The version control system we use, is Subversion. Several tools are already available to make working with Subversion repositories more convenient. Two noteworthy tools are TortoiseSVN and Subclipse. Still, for some tasks we did not find any existing tools and developed our own.


Subversion supports attaching metadata to files through the use of properties. Properties are versioned in the same way that files are versioned. A number of predefined special properties guide Subversion in the way it should treat a file. Some examples are the following:

  • svn:eol-style This property indicates whether Subversion should enforce a certain type of end-of-line encoding (such as, CRLF, LF, CR, or native to the client platform) when checking out a text file.
  • svn:mime-type This property contains the mime-type of the file. When this property is available, Subversion uses it to decide on treating a file as a text file or a binary file.
  • svn:keywords This property tells Subversion for which terms (e.g., "$Author$") keyword substitution should be applied in the file.

Attaching metadata to a file in the repository has to be done manually: a subversion command needs to be issued for every property of every file that needs to be configured. This means that setting correct metadata on an existing codebase is a very labor intensive and error-prone process. Moreover, when adding new files to the repository, one should remember to set the correct metadata on the file.

It seems obvious that this process should be somehow automated to be effective. An important observation here is that, typically, the same types of files will need the same metadata. So, only a mechanism is needed to indicate that the metadata of a certain type of files needs to be configured with a given set of properties. Subversion actually implements such a mechanism. Sadly, Subversion only supports this as a client-side configuration option. This means that every developer would need to use the same configuration (for this particular option) at all times to ensure that new files are consistently initialized with correct metadata.

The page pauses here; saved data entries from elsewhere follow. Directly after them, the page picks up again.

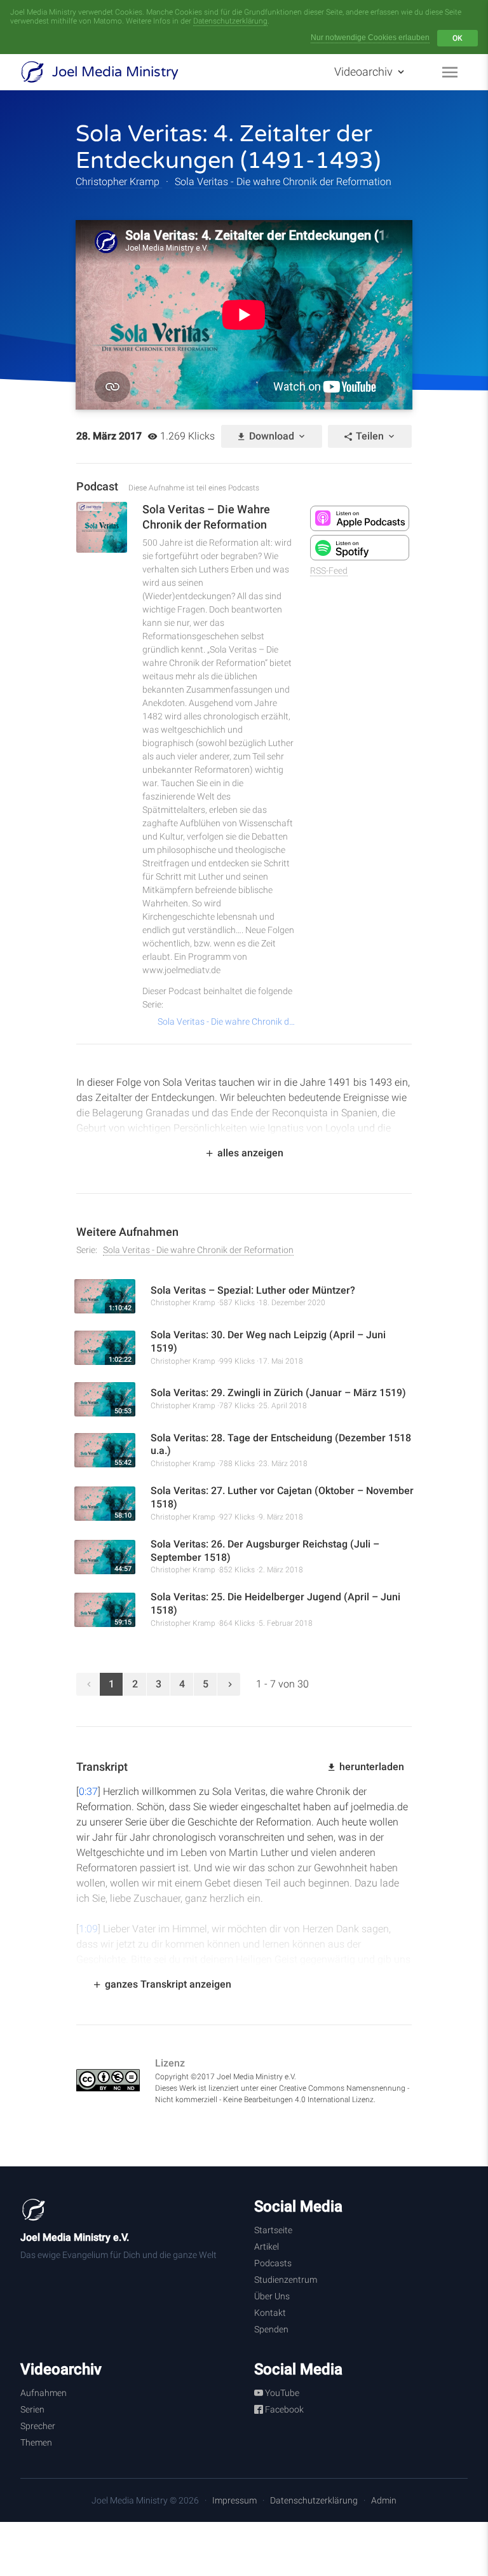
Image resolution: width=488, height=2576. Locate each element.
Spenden (271, 2329)
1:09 (88, 1929)
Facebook (283, 2409)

We believe that the latter mechanism is still error-prone and, for this reason, we decided to develop a script that visits all files in a given repository and corrects or adds metadata when needed. Meet svn_spider!

Using svn_spider

svn_spider is a Ruby script that visits every file (using the Subversion api) in a given set of Subversion repositories to correct and add metadata as needed. Both Ruby and the Subversion Ruby bindings are required dependencies of the svn_spider script. The script can be run manually from the command line, but will typically be launched at regular intervals from a cron-like system. A sample configuration file is included with the svn_spider download.